21 Grams Release Date: November 21, 2003 Starring: Naomi Watts, Sean Penn, Benicio Del Toro Directed by: Alejandro Gonzalez Inarritu
GLENN KENNY'S REVIEW (posted 11/20/03)
Alejandro González Iñárritu is a filmmaker with a big heart and a big vision, but while his first feature, the 2001 Mexican sensation Amores Perros, had the urgency of a police bulletin, his new picture and first English-language feature, 21 Grams, is a too-laborious meditation on life and death. (The title alludes to the amount of weight said to disappear from a person upon dying.) Sean Penn, Naomi Watts, and Benicio Del Toro play three equally desperate characters whose lives intersect and then diverge throughout the picture. That’s largely because 21 Grams doesn’t tell its story chronologically; scenes from every spot on its time line play out, seemingly willy-nilly, until they pretty much, well, run out.

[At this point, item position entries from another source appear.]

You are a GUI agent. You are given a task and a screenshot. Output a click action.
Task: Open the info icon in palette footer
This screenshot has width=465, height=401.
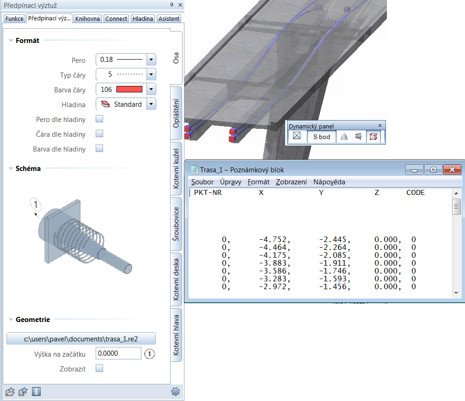point(36,392)
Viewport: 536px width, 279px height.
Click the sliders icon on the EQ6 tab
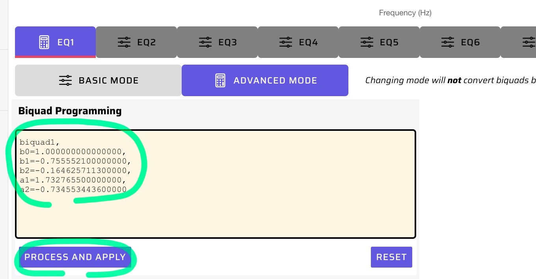click(x=448, y=42)
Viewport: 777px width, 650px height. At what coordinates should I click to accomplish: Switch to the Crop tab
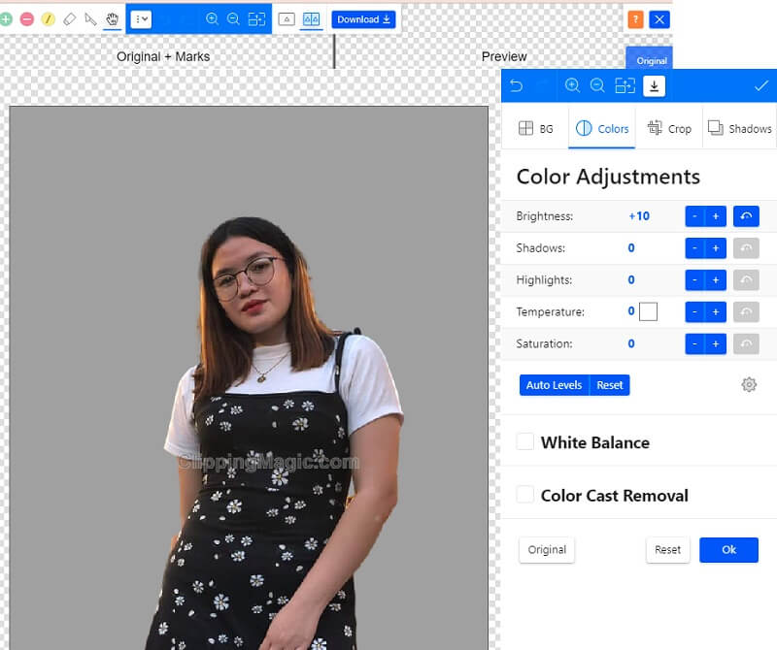669,127
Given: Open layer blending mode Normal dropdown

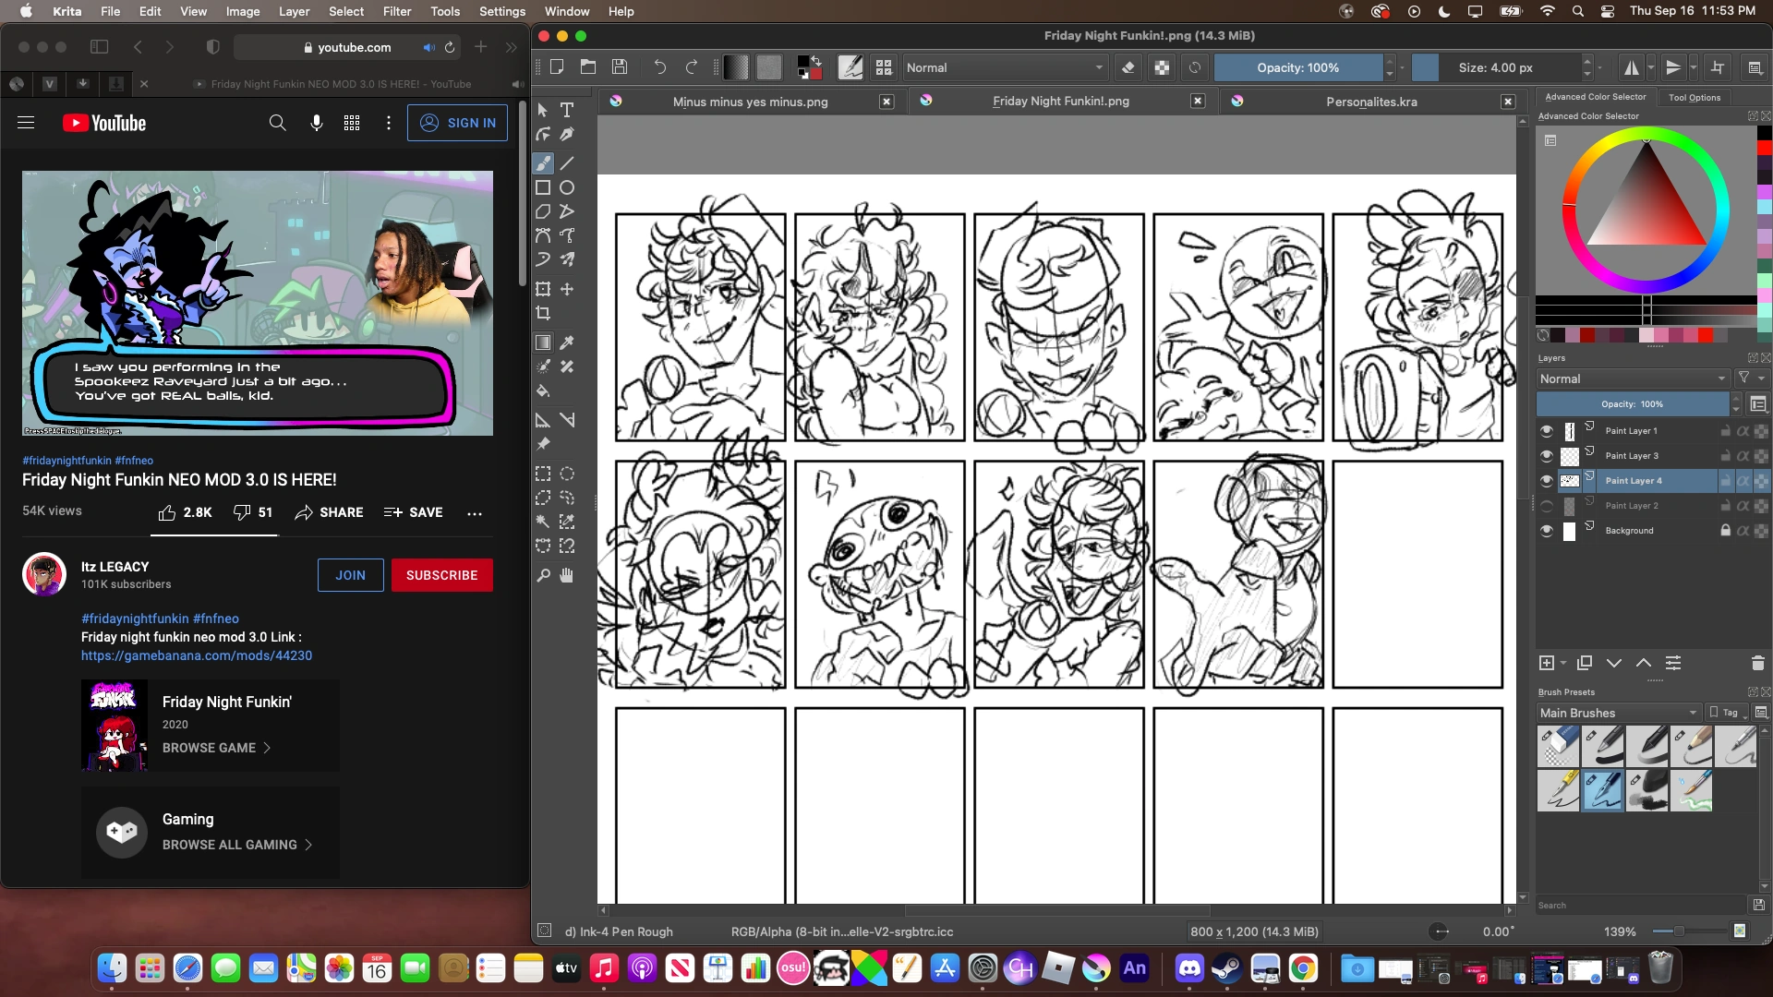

The pick-up-sticks structure is probably intended as a statement about every ending being a beginning, but it mainly serves to camouflage the similarities the movie’s story and reflections have to other works: Penn’s own The Crossing Guard, Eastwood’s Blood Work, Amores Perros itself, the Grand Inquisitor stuff in Dostoevesky’s The Brothers Karamazov, etc.
Iñárritu handles a lot of tough material with commendable integrity, and the acting is terrific, but to be honest, after about an hour and 20 minutes, I began to get a strong urge to be watching Trouble in Paradise. It doesn’t quite help that cinematographer Rodrigo Prieto goes for the kind of gritty realism that makes even the healthiest characters in the picture look like they’re about to drop dead.
Mistaking the will to profundity with the realization of same, all that 21 Grams manages to achieve (per Woody Allen’s coinage) is “heavyosity.” It would be better titled 16 Tons.